Press release

COLAS in 2008

• Good performance
Growth in business with revenue at €12.8 B (+9.6%)
Group share of net profit at €490 M (+3.4%)
• Able to adapt to level of activity in 2009 that is difficult to forecast
• Proposed dividend of €8.75 per share (+2.9%)

The Board of Directors of Colas, chaired by Mr. Hervé Le Bouc, met on February 24, 2009 to finalize the financial statements for fiscal 2008.

Revenue: 12.8 billion euros (+9.6 %)
Consolidated revenue rose 9.6% to 12.8 billion euros.  The breakdown of business figures shows that mainland France has recorded 6.8 billion euros and international business units including French overseas departments and territories posted 6.0 billion euros.  Europe (including France) and North America represented 93% of total Group revenue.  With identical exchange rates and comparable business structures, the increase in revenue amounted to 7.6%. 

The first half-year was witness to sharp 14% growth, boosted by good work-on-hand and favorable weather conditions in line with 2007.  The second half-year, with 6% growth, was marked by a slowdown in mainland France as of the month of August.  

In mainland France, where the road segment represents 75% of total activity, revenue is 4.9% higher than the previous year (2.1% with comparable business structures).  In the French overseas departments, business increased 7.5% (2.7% with comparable business structures). 

In the Group’s international business units and French overseas territories, revenue rose 16.3% (15.7% with identical exchange rates and comparable business structures).  In Europe, growth was strong (24% and 21% with identical exchange rates and comparable business structures), backed notably by full-year consolidation of Spie Rail in Great Britain and Colas companies in Croatia along with a  number of contracts in central Europe (Hungary, Slovakia, Romania).  North America performed well, with an increase in revenue totaling 1.6% - in point of fact 6.4% with identical exchange rates and comparable business structures.  In the rest of the world, Colas companies continued to benefit from an ongoing dynamic market in Morocco and mining contracts in Madagascar.

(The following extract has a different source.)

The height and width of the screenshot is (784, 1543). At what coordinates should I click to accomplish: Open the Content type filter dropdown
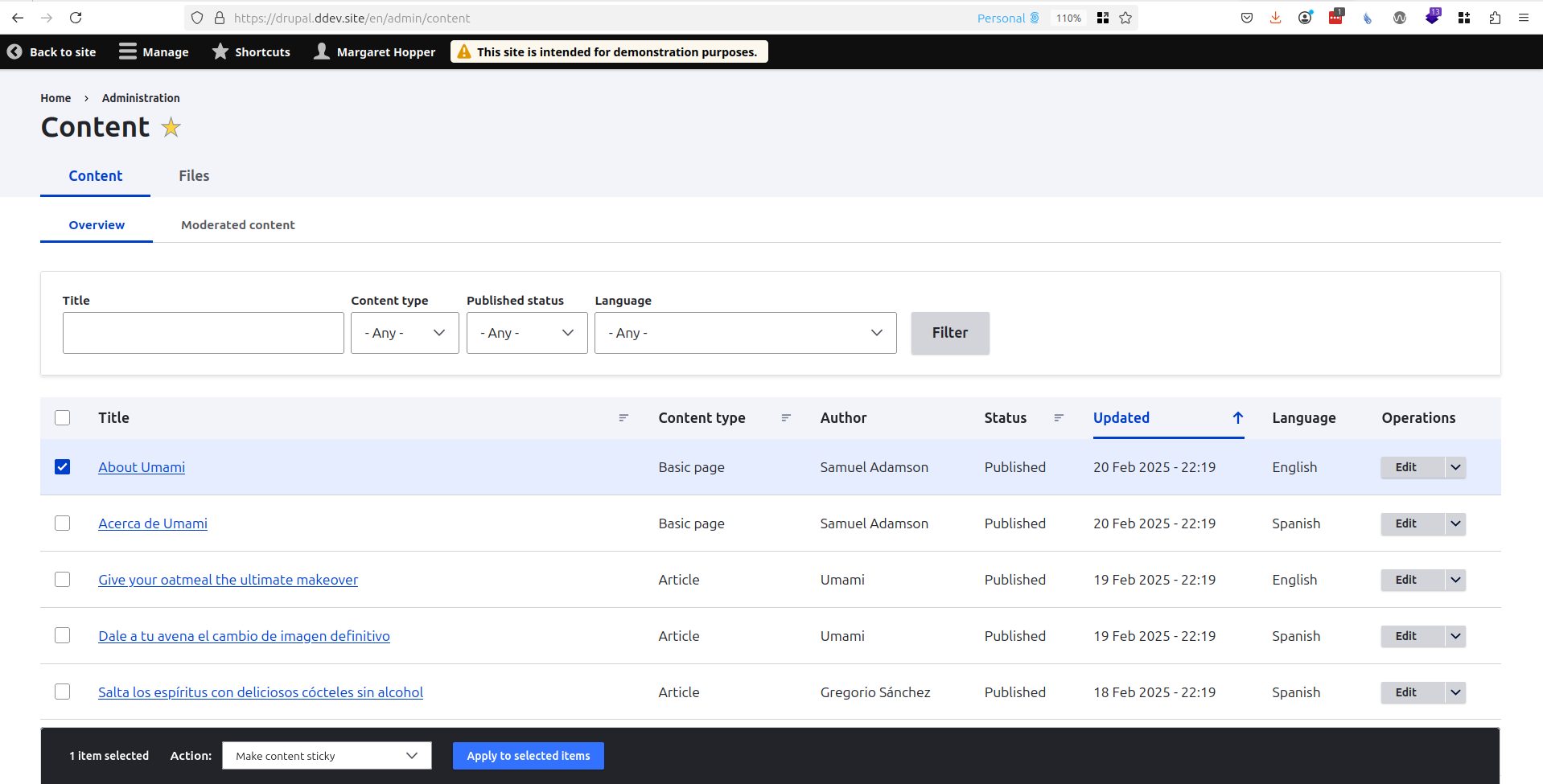click(404, 332)
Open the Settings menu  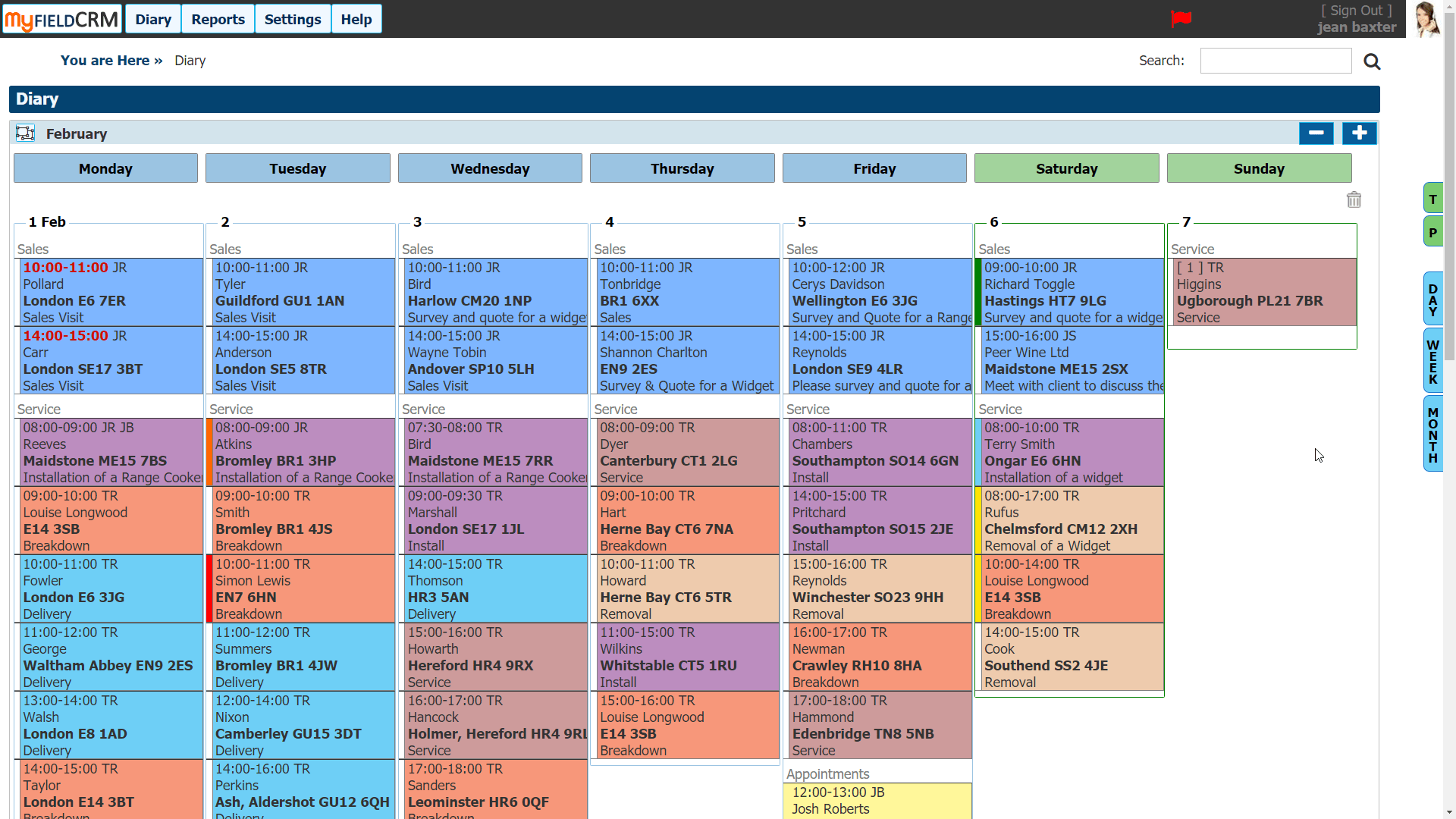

Net profit (Group share) up 3.4% at 490 million euros 
In 2008, against a less favorable economic backdrop that was made even trickier by as-yet-unheard-of swings in raw material prices (bitumen), almost every Group company confirmed the good performance figures posted in 2007.  Therefore, profit from operations totaled 682 millions euros, a 7.4%  increase.  The Group share of net profit rose 3.4% to 490 million euros.  Cash flow from operations totaled 1.2 billion euros, enabling the Group to finance net investments of 658 million euros, even if, as of the month of September, the program was tailored to fit the changing economic environment. 

Net profit at Colas 
Net profit for parent company Colas amounted to 327.7 million euros, compared to 278.5 million euros in 2007.


Dividend 2008

The Board of Directors has decided to put forward a proposal to the General Meeting of Shareholders on April 15, 2009 to pay out a net dividend of 8.75 euros per share, a 2.9% increase over the fiscal 2007 dividend (8.50 euros). 

Work-on-hand at the end of January 2009 remained at a high level with 6.3 billion euros, even if it is 8% lower than  that posted at the end of January 2008.  The decrease must, however, be put into perspective given the particularly elevated level of the January 2008 figures.  Excluding four major projects that are exceptional in scale, the drop in work-on-hand composed of conventional business totals only 4%.

Business in 2009 got off to a slower start due to harsh winter weather conditions that had not been seen for the last few years.  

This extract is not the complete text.